More importantly, I thought Swanson was GREAT in the part. What an incredible range of facial and body expressiveness! Given the restrictions of the plot, and doubtless a domineering director, Swanson did a tremendous job in making her character seem believable. Yes, perhaps she did look older than 18, but in my opinion, she could pass for 21 or so. She certainly didn't look older than her 31 years, as another reviewer opines. Perhaps her sheer acting skill and range of motion were convincing enough to play 10 years younger than her true age. It's done all the time on the stage and screen, why wouldn't it be acceptable in this 1928 film?

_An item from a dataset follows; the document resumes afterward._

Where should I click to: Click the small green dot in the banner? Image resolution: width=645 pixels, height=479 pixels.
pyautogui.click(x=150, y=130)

I found Walter Byron gorgeous, and strangely modern in his good looks. Not of the now-hackneyed strong-profile leading man variety popular in early films. Instead, he was impeccably groomed and costumed, with short, straight, slicked-back hair. A beautiful sight to behold. He did a very good job within the constraints of silent acting. I'll be looking for more of his work.

The Jan VanHeidt character was almost too-disgusting to be credible, but archetypes were more pronounced in the silent genre. The actor did a very credible job, doubtless under the director's specific instructions about how to convey his debauched and depraved condition.

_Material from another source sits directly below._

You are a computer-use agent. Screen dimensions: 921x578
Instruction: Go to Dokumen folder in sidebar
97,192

Perhaps it's because so much of the film was lost and/or cut, but Kelly's acquiescence to marrying the dissolute Jan seemed inexplicable to me. Von Stoheim went to a lot of trouble to give Swanson a L-O-N-G flashback while the wedding ceremony was being read which included the Prince's admonition to Kelly not to "forget him", "forsake him", or words to that effect. Yet she says yes anyway. You have to make a lot of assumptions about Kelly's character and personality to justify her decision, and rationalize in your own mind why on earth she didn't manifest some gumption and say after due consternation and anguish, "No, No, Never!".

This is a technically beautiful film. The lighting, sets, costumes, etc. are wonderful! Well worth seeing, even with the missing film and downbeat ending.